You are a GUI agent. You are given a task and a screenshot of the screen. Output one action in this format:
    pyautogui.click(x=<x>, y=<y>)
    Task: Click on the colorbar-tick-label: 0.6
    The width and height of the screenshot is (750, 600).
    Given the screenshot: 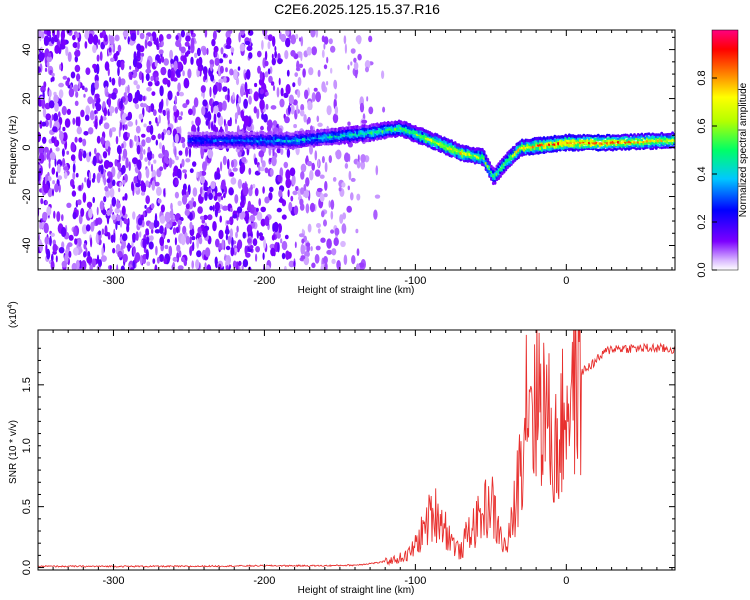 What is the action you would take?
    pyautogui.click(x=702, y=126)
    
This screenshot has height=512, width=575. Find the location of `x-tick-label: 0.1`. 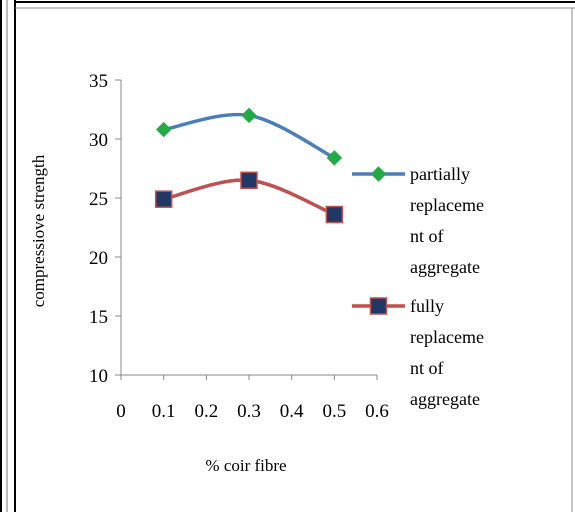

x-tick-label: 0.1 is located at coordinates (164, 412).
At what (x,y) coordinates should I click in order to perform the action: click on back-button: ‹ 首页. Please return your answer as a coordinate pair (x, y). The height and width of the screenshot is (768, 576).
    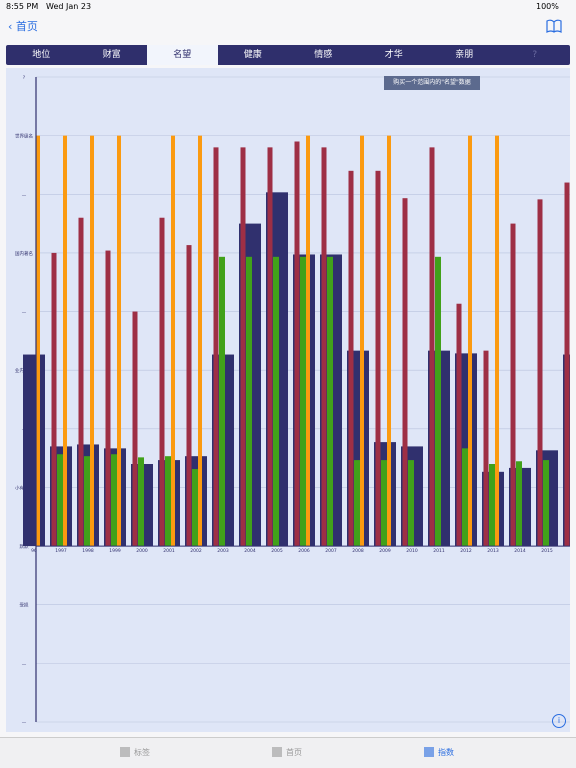
    Looking at the image, I should click on (23, 26).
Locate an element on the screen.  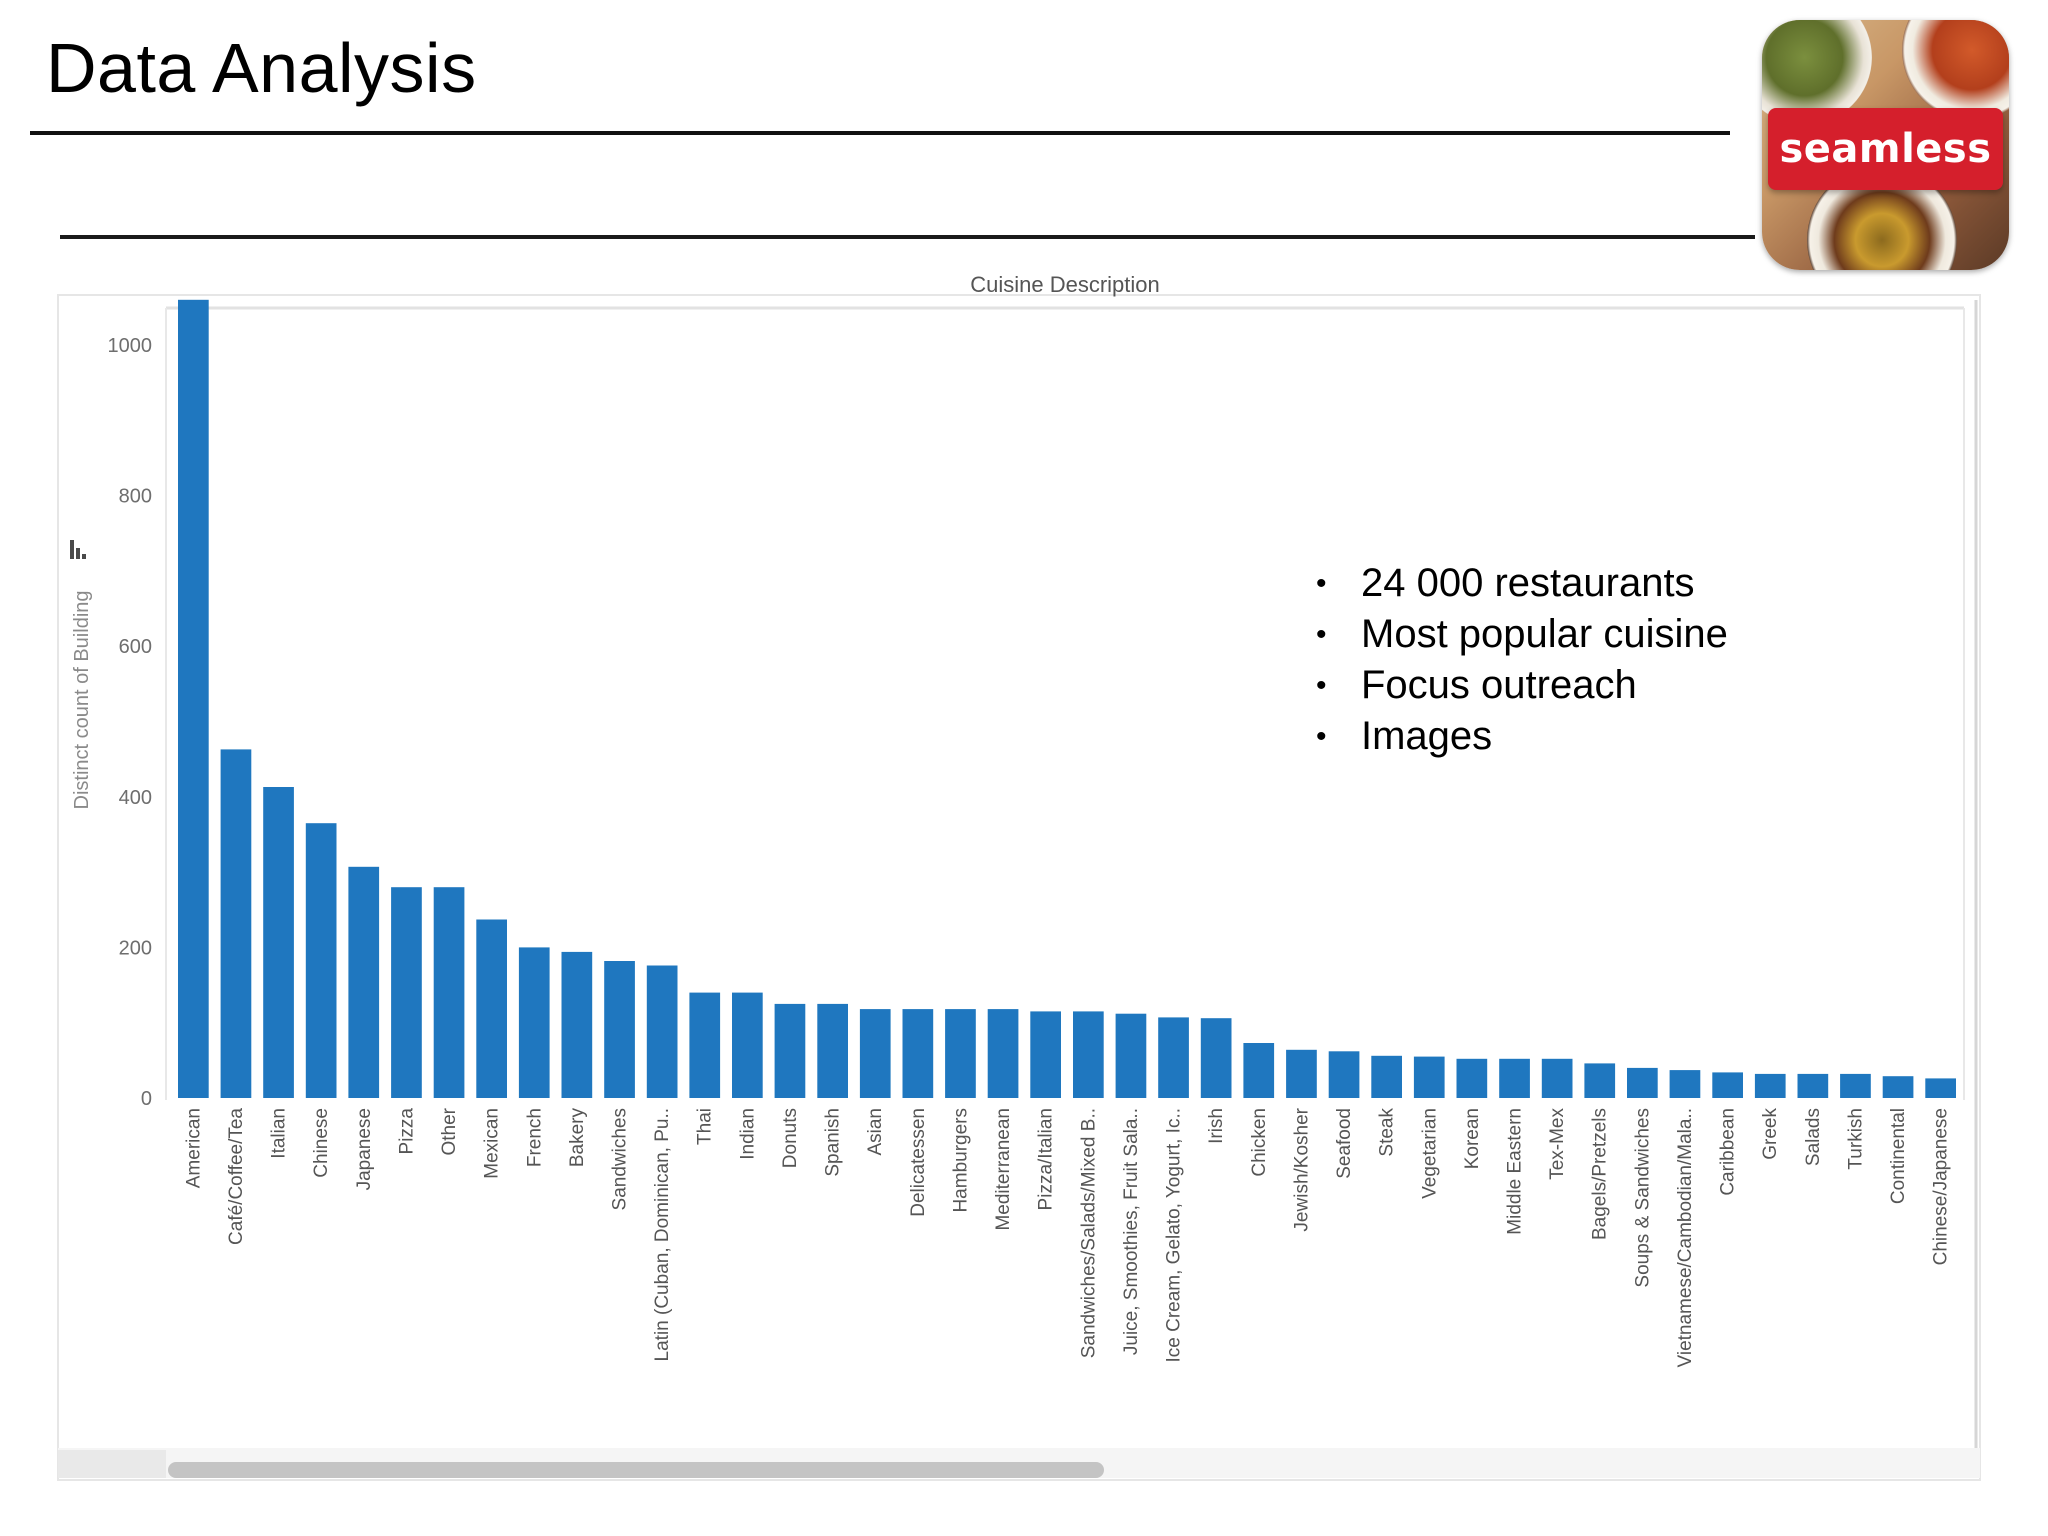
----
[Work task]
Please write out the records again, starting with the line that contains "At what (x,y)" and going on through the end of the records, and switch "screenshot" to "screen image" while leaving everything else unchanged. Leave the pictures out of your answer.

[Task result]
At what (x,y) coordinates should I click in order to perform the action: click on back-button: ‹ 首页. Please return your answer as a coordinate pair (x, y). The height and width of the screen image is (768, 576).
    Looking at the image, I should click on (23, 26).
Locate an element on the screen.  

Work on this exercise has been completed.